Thirdly, Chris talked about how to best use the digital communication channels available. Not being able to have face-to-face meetings, the frequency of meetings via phone naturally increased – but couldn’t replace in-person interactions. Audio calls were plagued with unstable connections and people not being able to concentrate. Chris concluded that breaks during calls are necessary, since people tend to lose focus when communicating digitally. To increase the bandwidth of interactions, he decided to switch to video calls and allow people to not only hear each other but also pick up on body language and facial cues. Lastly, Chris decided to reduce the number of participants during meetings to facilitate more effective communication.
The panel discussion was moderated by André Gisiger, Chief Client Officer at GloCoach, and addressed questions by the audience.
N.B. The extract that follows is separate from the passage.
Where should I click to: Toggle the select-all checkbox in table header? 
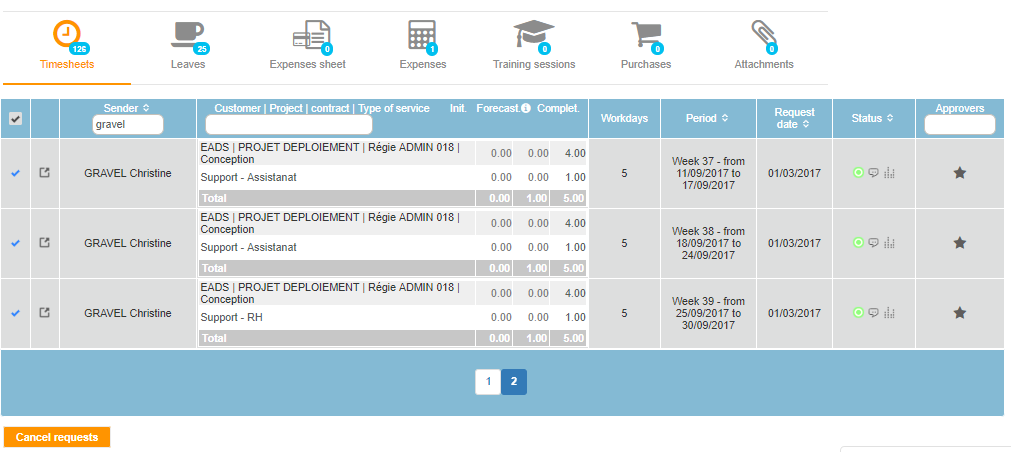coord(15,119)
Asked which factors contribute most to successful virtual teamwork, Sarah stressed the need for predictable time off, knowing that one won’t be bothered by work-related messages after 7 o’clock for instance. Addressing another question, she warned against putting pressure on companies to reimagine themselves during this situation. After all, she pointed out, many are struggling to just survive. A big part of the discussion centered around cultural differences having to do with drawing boundaries between work and other activities.
The panelists agreed that there are tremendous differences between countries, especially when comparing Switzerland to China – Switzerland being more accepting of clear-cut boundaries between work and non-work – with the US sitting being somewhere in between. Thus, colleagues are more likely to also be friends in the US, whereas in Switzerland this isn’t necessarily the case. Moreover, in the US – and even more so in China – it isn’t quite clear when work stops and leisure starts, with people expecting email replies even after official work hours.
Chris Zheng told the audience about Chinese managers demanding immediate replies, no matter whether their WeChat messages are received at 6 pm, 8 pm, or even 11 pm. To make things more manageable, he arrived at an agreement with his boss that messages after 10 pm will be answered only the next day. Sarah remarked that what might sound crazy in Switzerland – answering emails at 10 pm – has much to do with cultural expectations. According to her, culture is the software of the mind, and determines what is perceived as normal and what isn’t.